The article says very little about the incident providing mainly just a summary of the sign. The piece seems to be filed as a piece of humor (with the tag “LOL”) in the Post’s Living section (the same category they filed one of the Ban Bossy stories under). The author does, however, provide this interpretation of the situation: “A Chick-fil-A manager is so irritated at his staff’s use of slang that he compiled a list of terms the employees are forbidden to use”. Ultimately, it seems we’re supposed to find humor in this manager and his quixotic struggle against the silly language of his employees.
What is curious to me is not really what the article says but what it doesn’t say. Since Post writers were so vehemently opposed to Ban Bossy for the reasons I noted above, it is curious that this incident which arguably involves all of the things Post writers find objectionable about Ban Bossy does not receive the same negative representation. Allow me to elaborate.

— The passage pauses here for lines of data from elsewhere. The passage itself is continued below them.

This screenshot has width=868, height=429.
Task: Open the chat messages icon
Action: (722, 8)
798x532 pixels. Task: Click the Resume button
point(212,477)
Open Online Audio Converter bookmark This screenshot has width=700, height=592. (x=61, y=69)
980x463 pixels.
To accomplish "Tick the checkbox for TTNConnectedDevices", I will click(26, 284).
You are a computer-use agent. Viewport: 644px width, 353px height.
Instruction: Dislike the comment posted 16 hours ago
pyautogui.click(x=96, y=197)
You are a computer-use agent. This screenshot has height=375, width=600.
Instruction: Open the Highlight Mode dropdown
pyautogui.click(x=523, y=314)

First, the problem is described as a manager being “irritated” about his staff, presumably mostly young people, using “slang”. While I think many have tried to justify this sign by imagining that the employees are using this language with customers, I find that highly unlikely. The terms and language that Eric the manager objects to seem indicative of a group of young people engaging in verbal play to help make the monotonous labor they’re performing more bearable. Furthermore, none of the words seem to be obviously targeted at the manager himself (although maybe he’s been wrongly accused of having Ebola). His irritation at the language itself then seems rather groundless. If others’ language irritates him this much, maybe he should just “see a shrink or visit a bar” (as one Post author recommended for Sheryl Sandberg).
Second, if the Ban Bossy solution is impractical and doomed to fail, then this manager’s sign as a means of policing young people’s verbal play is the very definition of futile. The incoherent list doesn’t even begin to scratch the surface of the playful language that young people currently use and it will never be able to keep up with the continued inside jokes that the Chick-fil-a employees will develop aided especially by viral internet videos.

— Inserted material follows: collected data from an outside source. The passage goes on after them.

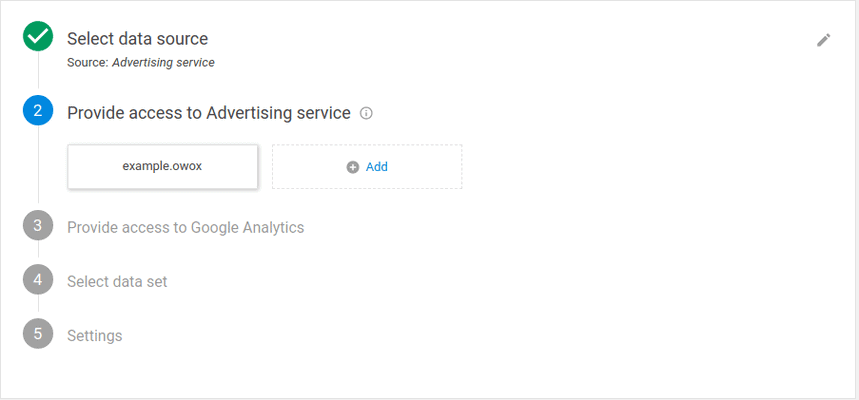Viewport: 859px width, 400px height.
Task: Click the Add link text
Action: 377,167
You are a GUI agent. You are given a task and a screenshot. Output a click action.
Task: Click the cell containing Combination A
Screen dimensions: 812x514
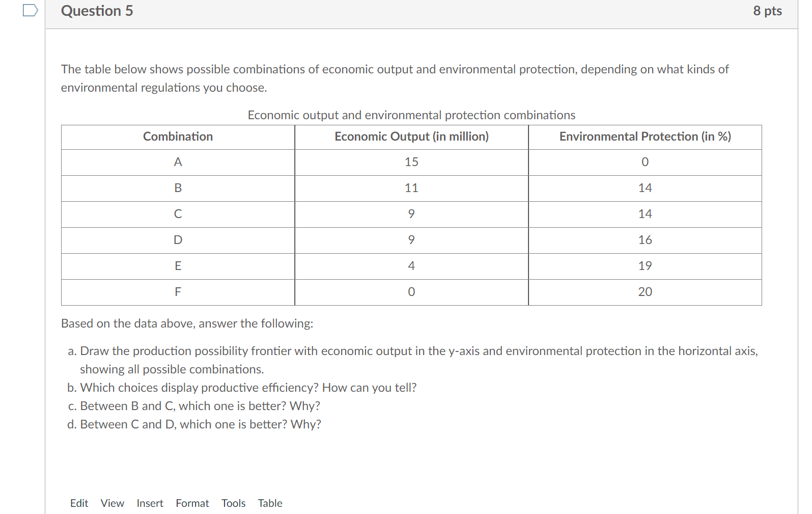tap(177, 162)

Third, if bossy has usefulness, so do all of these terms. Together they serve a much wider variety of functions in young people’s social lives than bossy does.
Finally, if Ban Bossy involves “censorship”, then this manager clearly is engaging in censorship and actually has the authority to directly police the employees’ language.
Overall, I’m left wondering why the Post should be interested in this incident. What does the Post imagine that we will “LOL” at in this story? Is this a humorous anecdote about generational differences? Are we supposed to just laugh at the manager’s frustrations and the extreme lengths he has gone to to deal with them? If so, then why are we not also instructed to find his behavior “ridiculous” or “idiotic” perhaps even dangerous like we were in their stories about Sheryl Sandberg? Why is the Post defending the freedom of expression for people who are being asked to volunteer not to use a word that harm others but simply laughing along while young people’s verbal play is being policed by their manager?
In the end, it seems that the comparison of the Post‘s coverage of these events shows that when it comes to banning words, it matters whose words. The Post writers are telling us that while they’re offended at the suggestion that they might be asked to monitor their own discourse, they don’t feel the words of young people are worth protecting.
Notes
Thanks to Jack Hardy for bringing the Chick-fil-a sign story to my attention.
Another great post, Nic. Whose words and also the receiver/s of those words seem to have been differently valued in these pieces. (I also have a question: internet. I thought it is ‘supposed to be’ capitalized. Not true?)